Why Business Schools Need to Teach More Than Business
Business schools are under growing pressure to change.
Students want purpose, not just paychecks. Employers want leaders who can navigate uncertainty, values conflicts, and social responsibility. Society increasingly expects business leaders to address problems like climate change, inequality, and technological disruption.
Yet despite these demands, much of business education still looks the same. Courses emphasize technical skills, analytical tools, and individual performance, often treating social impact as an add-on rather than a core concern.
In a paper published in Business & Society, co-authored with Meg Small and Linda Bixby, we argue that this approach is no longer sufficient. Preparing leaders for today’s world requires a more fundamental shift in how business education is designed, one rooted in human flourishing rather than narrow notions of performance .
The limits of technical excellence
For decades, business schools have been remarkably successful at teaching students how to analyze markets, optimize processes, and maximize efficiency. These skills helped fuel economic growth during the twentieth century and remain valuable today.
But many of the most pressing challenges facing leaders are not technical in nature. They are moral, relational, and systemic. They involve trade-offs among competing values, coordination across institutions, and consequences that unfold over time.
When education focuses too heavily on tools and metrics, it can unintentionally reinforce short-term thinking, individualism, and a narrow view of success. Graduates may be highly capable but poorly prepared to grapple with the broader societal implications of their decisions.
From individual success to collective impact
The central idea of the paper is simple: business education should be designed to help people flourish as human beings, not just perform as managers.

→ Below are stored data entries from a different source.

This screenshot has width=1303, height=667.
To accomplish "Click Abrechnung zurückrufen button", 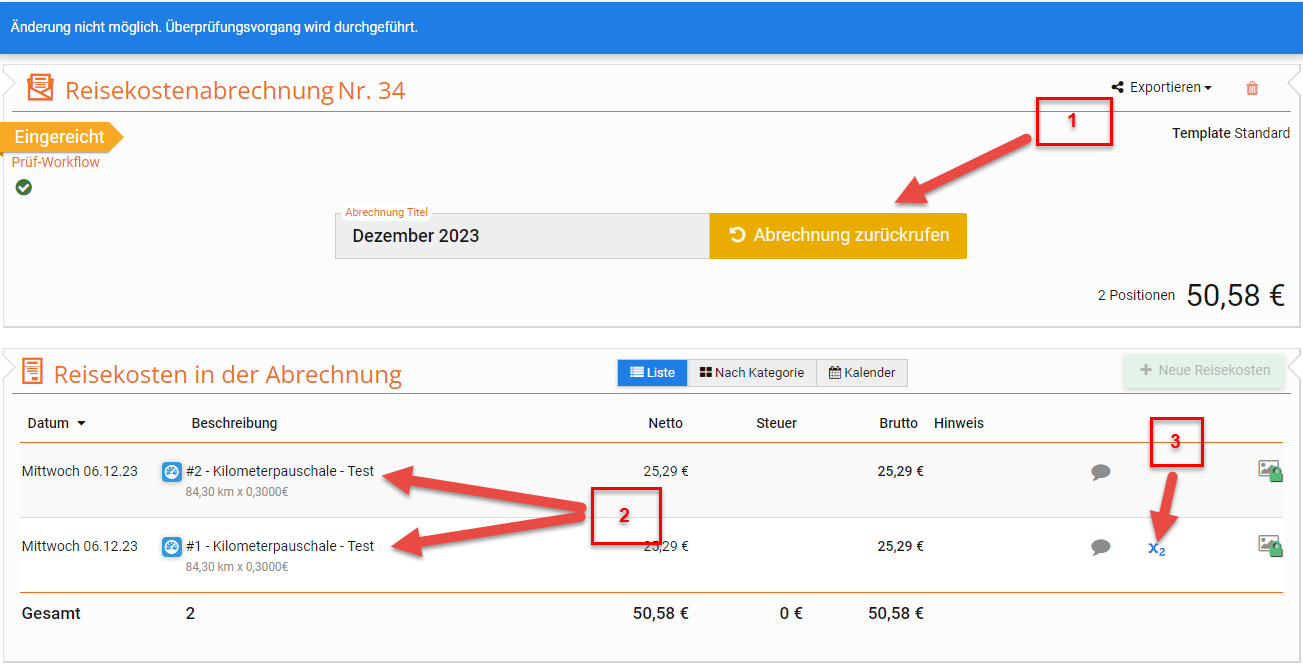I will pos(838,236).
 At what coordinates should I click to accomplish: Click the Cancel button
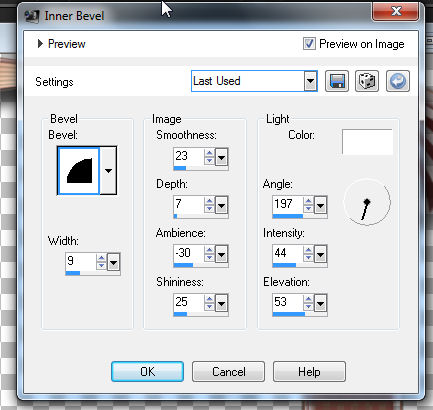[229, 372]
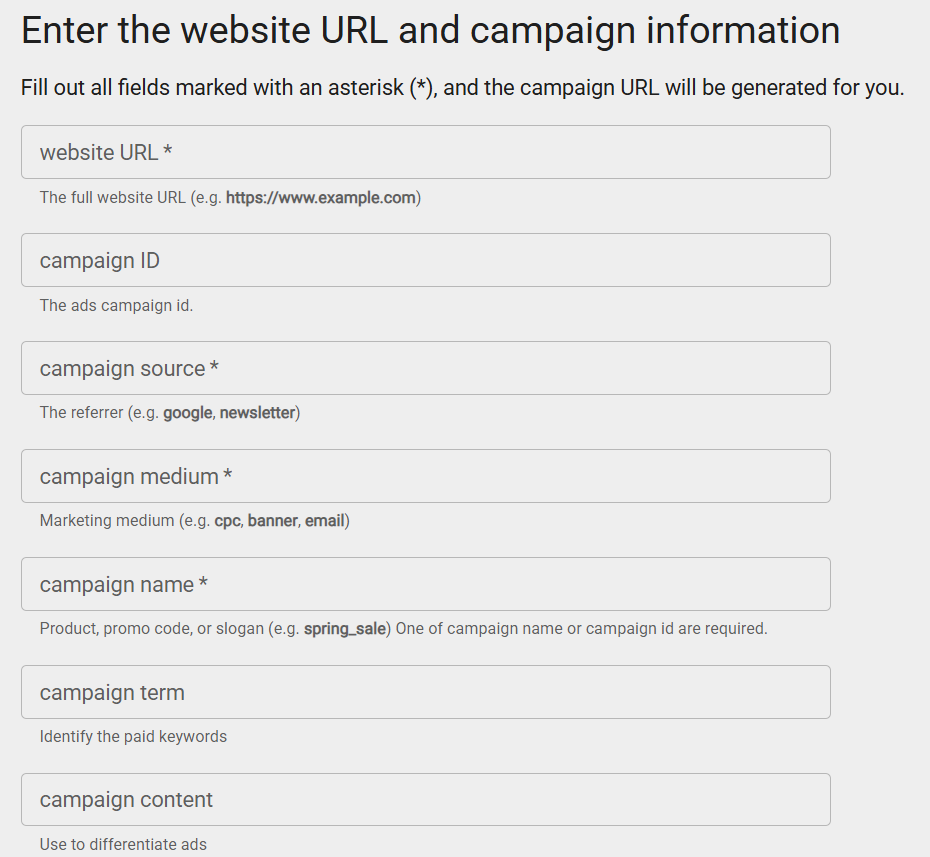Click the 'The ads campaign id.' helper text
Image resolution: width=930 pixels, height=857 pixels.
(116, 305)
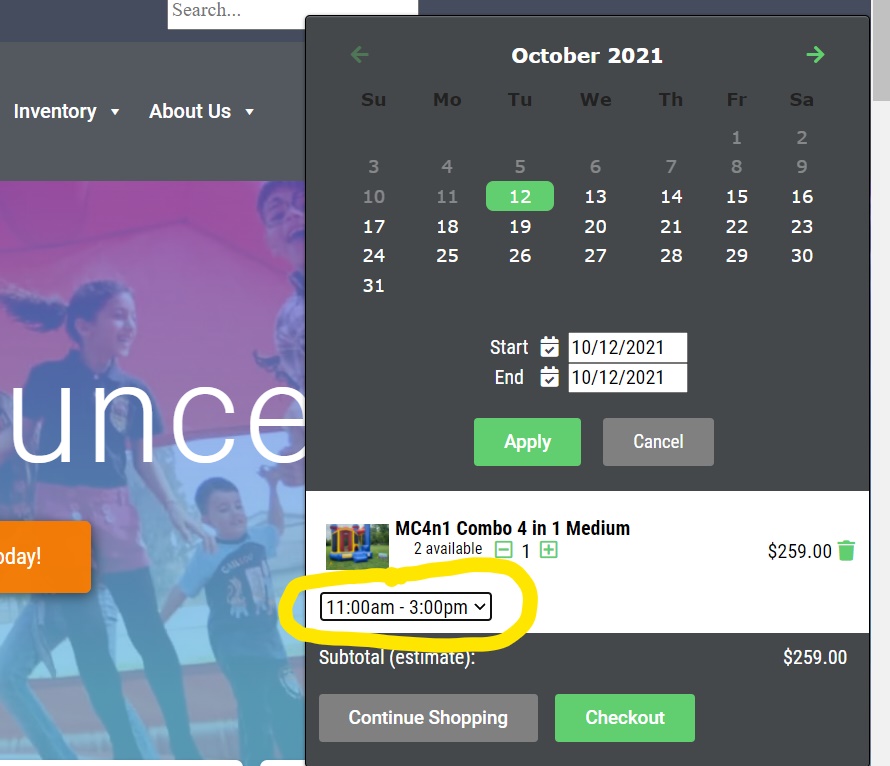Expand the About Us menu
The image size is (890, 766).
pos(201,111)
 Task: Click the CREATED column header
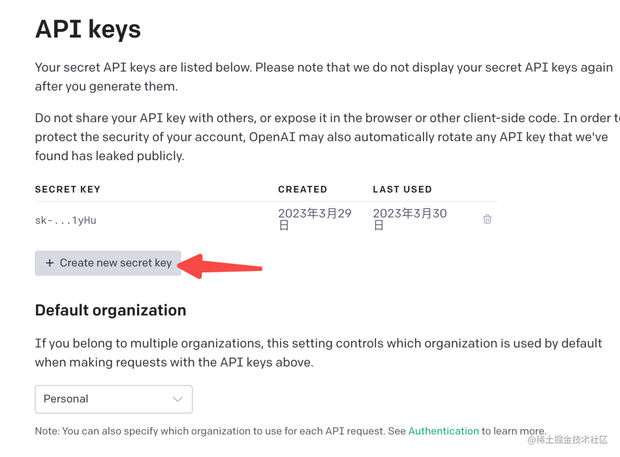pyautogui.click(x=302, y=189)
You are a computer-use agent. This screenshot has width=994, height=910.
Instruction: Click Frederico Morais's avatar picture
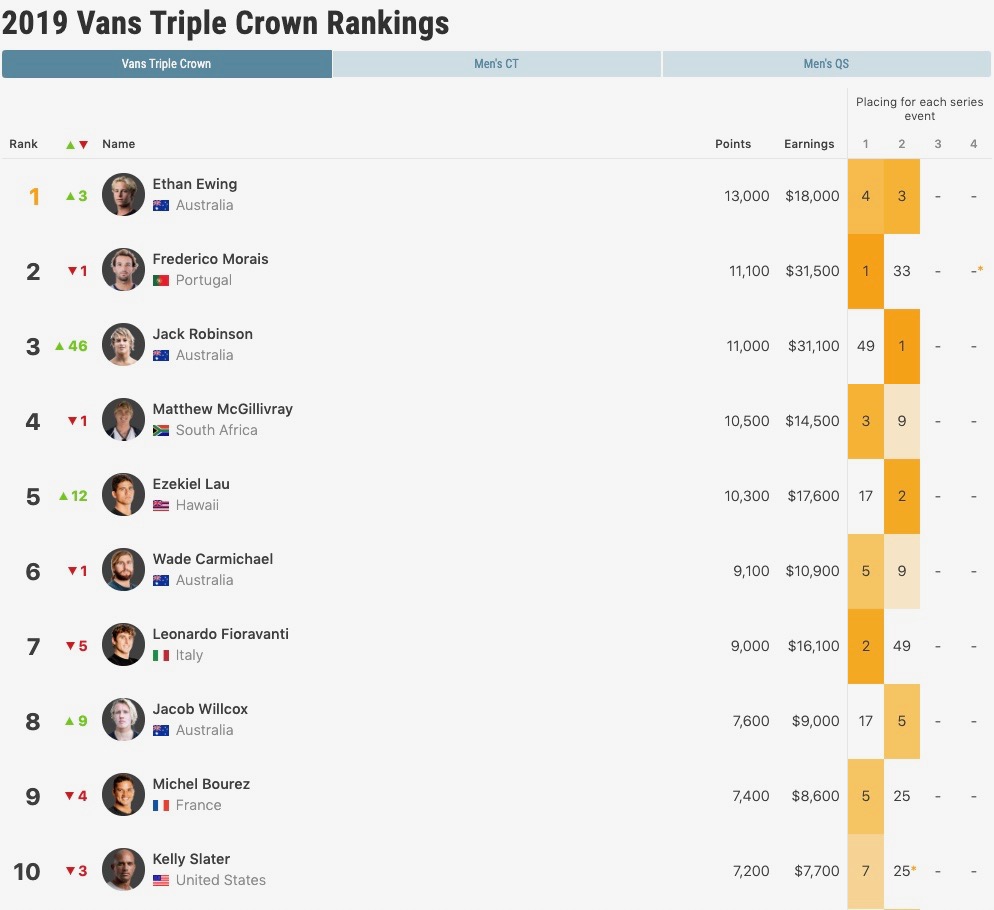(x=123, y=270)
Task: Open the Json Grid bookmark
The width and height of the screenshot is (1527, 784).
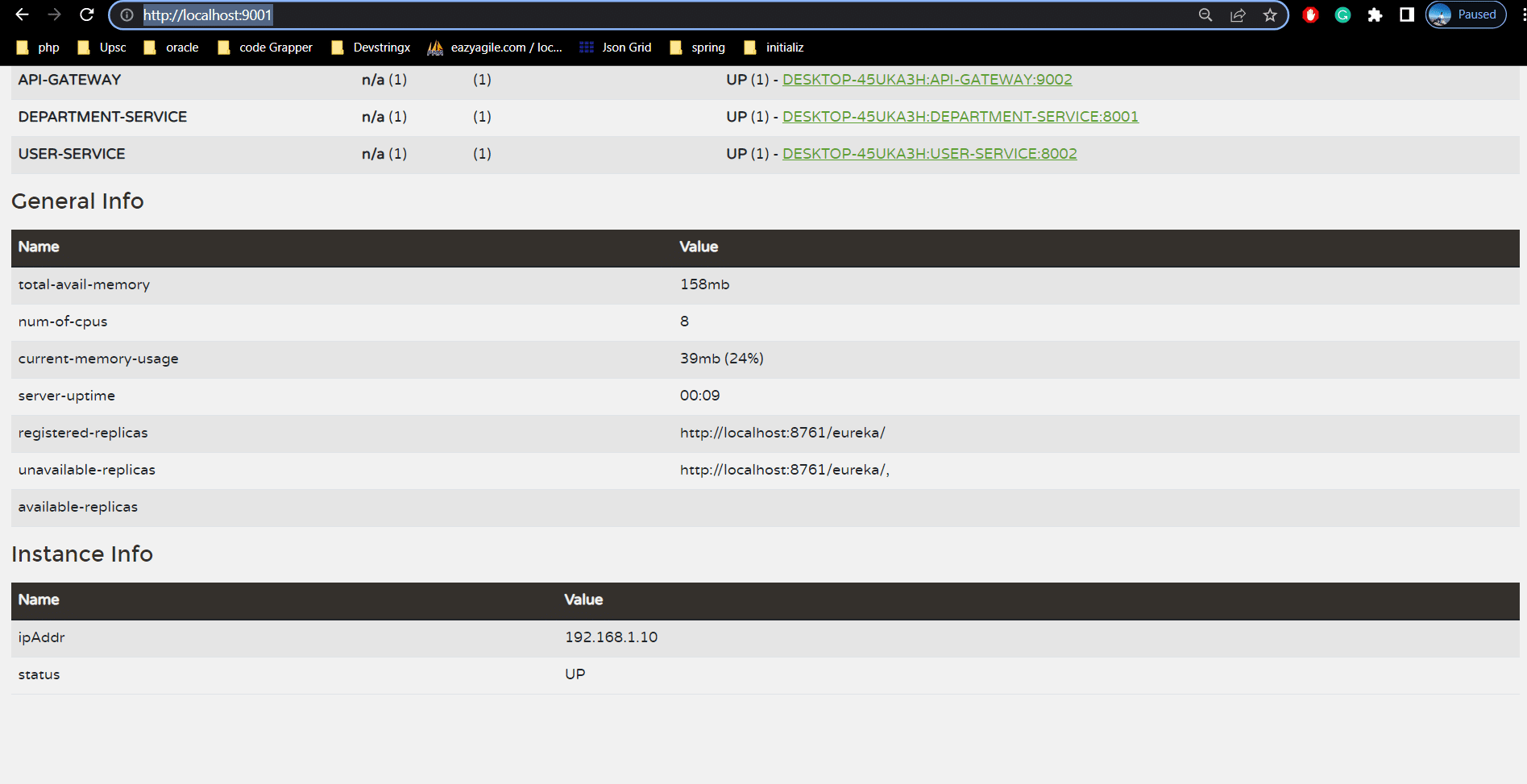Action: click(x=616, y=48)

Human flourishing draws on a long tradition in philosophy and psychology that emphasizes purpose, growth, autonomy, relationships, and the ability to navigate complex environments. Importantly, flourishing is not just about individual well-being. When individuals develop these capacities, they are better equipped to contribute to collective outcomes that strengthen organizations and society.
In this view, personal purpose and societal impact are not competing goals. They are deeply connected.
What a flourishing-centered education looks like
Reorienting business education around human flourishing would require changes in how students learn, not just what they learn.
Rather than organizing curricula strictly around functional disciplines like finance or marketing, education would be structured around real-world challenges such as climate resilience, public health, or economic inclusion. These challenges become the context through which students develop technical skills, ethical judgment, and collaborative capacity.
Classrooms would also look different. Instead of emphasizing passive absorption of frameworks, they would function more like laboratories for experimentation, where students test ideas, learn from failure, and reflect on the human consequences of decisions.
Finally, students would spend more time outside the classroom, engaging directly with communities, organizations, and public institutions. These experiences help students confront perspectives different from their own and build the relational skills required to lead in diverse, high-stakes environments.
Why this matters now
At a moment when trust in business and institutions is fragile, the way leaders are educated matters more than ever. Business schools play a quiet but powerful role in shaping how future leaders define responsibility, success, and impact.
A focus on human flourishing offers a way forward. It aligns professional excellence with moral awareness, individual ambition with collective well-being, and business education with the needs of a changing world.
Rethinking business education is not just about improving curricula. It is about redefining the kind of leaders society asks business schools to produce.